The term "arylamino" used herein, either alone or in combination with other radicals, denotes an aryl group, as defined above, linked through amino having a free valence bond from the nitrogen atom, such as phenylamino, naphthylamino, N-methyl anilino and the like.

The term "aralkylamino" used herein, either alone or in combination with other radicals, denotes an arylalkyl group as defined above linked through amino having a free valence bond from the nitrogen atom e.g. benzylamino, phenethylamino, 3-phenylpropylamino, 1-napthylmethylamino, 2-(1-napthyl)ethylamino and the like.

The term "oxo" or "carbonyl" used herein, either alone (-C=O-) or in combination with other radicals, such as "alkylcarbonyl", denotes a carbonyl radical (-C=O-) substituted with an alkyl radical such as acyl or alkanoyl, as described above.

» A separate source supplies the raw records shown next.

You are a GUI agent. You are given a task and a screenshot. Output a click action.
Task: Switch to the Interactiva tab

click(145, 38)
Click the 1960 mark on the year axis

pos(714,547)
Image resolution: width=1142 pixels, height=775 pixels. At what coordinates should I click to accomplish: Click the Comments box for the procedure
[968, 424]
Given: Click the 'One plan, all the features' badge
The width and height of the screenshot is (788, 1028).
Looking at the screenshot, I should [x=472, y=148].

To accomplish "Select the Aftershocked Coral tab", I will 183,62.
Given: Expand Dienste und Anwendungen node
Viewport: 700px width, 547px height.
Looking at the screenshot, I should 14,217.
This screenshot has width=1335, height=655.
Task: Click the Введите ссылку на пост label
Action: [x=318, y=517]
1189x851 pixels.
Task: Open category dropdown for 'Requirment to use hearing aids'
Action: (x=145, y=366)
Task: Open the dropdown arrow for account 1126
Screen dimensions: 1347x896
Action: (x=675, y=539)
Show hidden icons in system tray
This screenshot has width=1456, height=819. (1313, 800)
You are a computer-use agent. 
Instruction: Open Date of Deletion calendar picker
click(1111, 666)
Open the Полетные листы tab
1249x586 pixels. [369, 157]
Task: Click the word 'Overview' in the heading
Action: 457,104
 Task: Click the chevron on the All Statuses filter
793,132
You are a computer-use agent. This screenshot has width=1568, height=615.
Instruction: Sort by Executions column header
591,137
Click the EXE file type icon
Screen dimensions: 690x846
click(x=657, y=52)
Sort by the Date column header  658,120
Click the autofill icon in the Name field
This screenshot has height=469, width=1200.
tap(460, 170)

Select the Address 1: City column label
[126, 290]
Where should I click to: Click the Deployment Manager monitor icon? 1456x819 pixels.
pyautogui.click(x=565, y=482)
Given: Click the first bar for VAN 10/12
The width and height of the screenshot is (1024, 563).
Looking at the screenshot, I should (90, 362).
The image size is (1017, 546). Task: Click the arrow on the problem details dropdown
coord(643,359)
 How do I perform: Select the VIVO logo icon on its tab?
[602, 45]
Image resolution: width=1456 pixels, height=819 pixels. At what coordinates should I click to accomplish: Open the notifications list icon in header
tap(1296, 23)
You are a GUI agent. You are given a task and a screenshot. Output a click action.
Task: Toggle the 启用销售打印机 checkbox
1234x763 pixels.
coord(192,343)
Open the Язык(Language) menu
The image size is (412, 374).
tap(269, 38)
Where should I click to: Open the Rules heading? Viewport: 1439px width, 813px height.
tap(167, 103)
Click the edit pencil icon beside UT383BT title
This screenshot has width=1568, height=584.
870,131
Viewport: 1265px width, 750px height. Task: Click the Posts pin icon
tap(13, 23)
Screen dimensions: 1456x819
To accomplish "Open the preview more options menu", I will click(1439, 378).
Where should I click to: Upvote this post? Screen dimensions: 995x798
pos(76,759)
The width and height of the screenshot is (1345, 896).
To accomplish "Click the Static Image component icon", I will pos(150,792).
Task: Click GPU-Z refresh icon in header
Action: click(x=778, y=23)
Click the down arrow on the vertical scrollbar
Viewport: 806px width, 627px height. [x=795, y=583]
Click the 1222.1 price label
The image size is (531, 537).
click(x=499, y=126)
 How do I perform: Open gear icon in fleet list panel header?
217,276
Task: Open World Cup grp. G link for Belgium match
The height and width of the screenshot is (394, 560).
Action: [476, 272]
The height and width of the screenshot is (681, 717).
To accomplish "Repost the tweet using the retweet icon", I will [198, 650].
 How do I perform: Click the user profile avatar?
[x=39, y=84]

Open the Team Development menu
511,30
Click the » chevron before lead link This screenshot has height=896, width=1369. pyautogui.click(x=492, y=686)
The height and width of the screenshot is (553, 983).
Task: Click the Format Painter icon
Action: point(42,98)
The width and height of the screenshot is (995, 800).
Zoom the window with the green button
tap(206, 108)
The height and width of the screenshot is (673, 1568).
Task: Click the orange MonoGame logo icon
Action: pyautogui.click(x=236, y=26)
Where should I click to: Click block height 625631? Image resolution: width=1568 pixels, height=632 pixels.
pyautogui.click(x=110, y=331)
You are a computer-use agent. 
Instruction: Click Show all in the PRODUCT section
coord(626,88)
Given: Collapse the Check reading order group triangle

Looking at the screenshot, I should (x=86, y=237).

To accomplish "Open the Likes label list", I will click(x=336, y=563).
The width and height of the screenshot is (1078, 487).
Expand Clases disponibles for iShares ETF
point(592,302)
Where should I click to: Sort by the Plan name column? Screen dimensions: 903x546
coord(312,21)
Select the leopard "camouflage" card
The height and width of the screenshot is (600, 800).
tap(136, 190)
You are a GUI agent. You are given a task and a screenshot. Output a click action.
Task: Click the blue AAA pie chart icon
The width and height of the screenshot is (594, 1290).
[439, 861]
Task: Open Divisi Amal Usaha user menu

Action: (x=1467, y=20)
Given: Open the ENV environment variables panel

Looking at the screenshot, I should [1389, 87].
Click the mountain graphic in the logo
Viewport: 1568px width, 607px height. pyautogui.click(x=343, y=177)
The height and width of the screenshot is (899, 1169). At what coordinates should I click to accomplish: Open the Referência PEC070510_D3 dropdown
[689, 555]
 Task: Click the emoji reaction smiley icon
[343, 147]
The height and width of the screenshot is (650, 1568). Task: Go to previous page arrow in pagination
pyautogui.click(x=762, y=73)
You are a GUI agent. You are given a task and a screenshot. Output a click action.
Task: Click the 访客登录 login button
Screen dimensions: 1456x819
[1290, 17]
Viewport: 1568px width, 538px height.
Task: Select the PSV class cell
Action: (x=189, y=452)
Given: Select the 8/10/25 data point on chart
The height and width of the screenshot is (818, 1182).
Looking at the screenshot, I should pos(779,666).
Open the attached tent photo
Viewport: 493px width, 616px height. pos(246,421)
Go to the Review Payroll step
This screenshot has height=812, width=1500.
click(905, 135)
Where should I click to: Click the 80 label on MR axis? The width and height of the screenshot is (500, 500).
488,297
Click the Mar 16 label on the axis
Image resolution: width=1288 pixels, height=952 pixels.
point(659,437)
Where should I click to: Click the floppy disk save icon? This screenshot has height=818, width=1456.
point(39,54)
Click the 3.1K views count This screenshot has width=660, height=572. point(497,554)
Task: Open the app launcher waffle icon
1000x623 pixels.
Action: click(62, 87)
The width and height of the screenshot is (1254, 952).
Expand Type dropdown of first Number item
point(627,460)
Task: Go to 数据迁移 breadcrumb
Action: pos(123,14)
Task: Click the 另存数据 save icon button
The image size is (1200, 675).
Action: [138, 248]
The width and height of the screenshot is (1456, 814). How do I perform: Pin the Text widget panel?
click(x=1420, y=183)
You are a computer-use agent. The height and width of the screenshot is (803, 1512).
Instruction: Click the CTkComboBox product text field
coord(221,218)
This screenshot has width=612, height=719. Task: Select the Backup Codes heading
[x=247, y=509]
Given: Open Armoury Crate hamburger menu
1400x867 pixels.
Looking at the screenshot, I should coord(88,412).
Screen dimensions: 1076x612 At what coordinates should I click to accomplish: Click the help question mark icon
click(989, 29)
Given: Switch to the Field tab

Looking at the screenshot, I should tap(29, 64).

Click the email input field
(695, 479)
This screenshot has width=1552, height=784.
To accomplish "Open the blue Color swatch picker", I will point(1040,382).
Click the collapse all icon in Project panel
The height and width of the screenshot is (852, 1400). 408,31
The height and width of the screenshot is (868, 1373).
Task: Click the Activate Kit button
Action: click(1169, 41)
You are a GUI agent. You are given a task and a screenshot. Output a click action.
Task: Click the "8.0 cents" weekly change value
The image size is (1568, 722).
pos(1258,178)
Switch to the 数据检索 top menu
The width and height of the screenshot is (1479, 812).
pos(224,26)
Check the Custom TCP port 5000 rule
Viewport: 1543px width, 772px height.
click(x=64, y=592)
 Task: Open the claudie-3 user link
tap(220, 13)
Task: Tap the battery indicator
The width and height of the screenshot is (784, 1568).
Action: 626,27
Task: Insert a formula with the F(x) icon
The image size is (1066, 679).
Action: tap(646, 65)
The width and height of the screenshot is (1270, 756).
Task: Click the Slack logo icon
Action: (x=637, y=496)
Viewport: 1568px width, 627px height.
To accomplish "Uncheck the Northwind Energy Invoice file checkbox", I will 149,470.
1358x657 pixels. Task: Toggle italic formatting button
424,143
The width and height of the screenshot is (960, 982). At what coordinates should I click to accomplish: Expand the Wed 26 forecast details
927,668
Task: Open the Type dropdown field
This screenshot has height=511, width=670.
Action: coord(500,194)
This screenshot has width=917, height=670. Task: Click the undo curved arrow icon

The term "carboxylic acid" used herein, alone or in combination with other radicals, denotes a -COOH group, and includes derivatives of carboxylic acid such as esters and amides. The term "ester" used herein, alone or in combination with other radicals, denotes -COO- group, and includes carboxylic acid derivatives, where the ester moieties are alkoxycarbonyl, such as methoxycarbonyl, ethoxycarbonyl, and the like, which may be substituted; aryloxycarbonyl group such as phenoxycarbonyl, napthyloxycarbonyl, and the like, which may be substituted; aralkoxycarbonyl group such as benzyloxycarbonyl, phenethyloxycarbonyl, napthylmethoxycarbonyl, and the like, which may be substituted; heteroaryloxycarbonyl, heteroaralkoxycarbonyl, wherein the heteroaryl group, is as defined above, which may be substituted; heterocyclyloxycarbonyl, where the heterocyclic group, as defined earlier, which may be substituted.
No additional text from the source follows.